Domina's sex appeal became a popular subject amongst players, resulting in a large amount of fan art and videos. Chaping XPIN noted that upon release her character model was almost immediately extracted for use in community generated pornography, while third-party figure company PA Created Studio developed a statue of the character featuring an eroticized design. Kaan Serin of GamesRadar+ stated that during the game's "Conquest" event, a faction war event where players would support either Overwatch or Talon in weekly batches, the latter saw overwhelming support from players hoping to secure in-game cosmetics for the character. He attributed it to players being "down bad" for the character, a which he describe as "shady business exec with a sassy mouth and, as the name suggests, a moveset capable of dominating tight spaces" that he felt further encouraged much of her fan art.

Simon Cardy of IGN meanwhile attributed much of her popularity more to her gameplay, which he felt helped revitalize the title for him. Elaborating, he described her shield as a particularly smart approach in how specific sections of it could be destroyed, making it feel balanced for both the user and enemies alike.
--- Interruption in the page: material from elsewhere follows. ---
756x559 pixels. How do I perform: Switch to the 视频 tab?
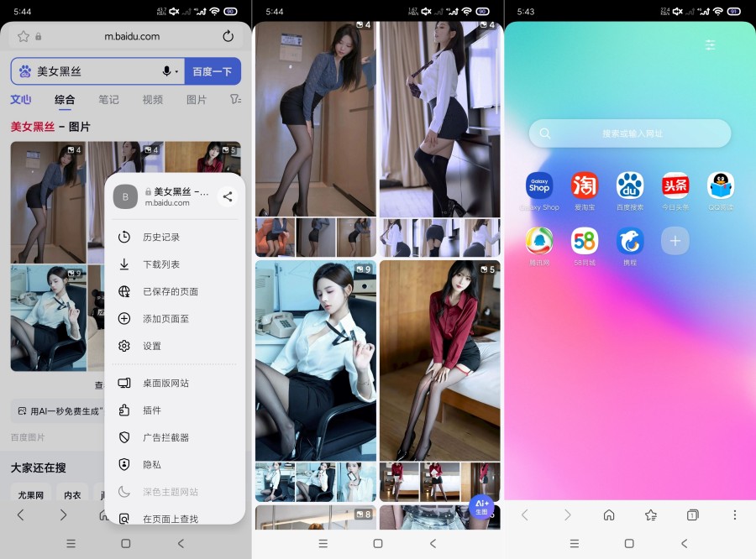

Cardy enjoyed how it allowed both teams to utilize it tactically, and avoided the pitfalls in game design shields had previously caused in the game when utilized alongside turret-base allies. While he admitted that many of her skills may feel overpowered at the time of writing, how they stacked together felt both referential of the game's earlier eras yet simultaneously still fresh. He praised the developers for their attention to detail, and hoped they could keep this momentum going forward.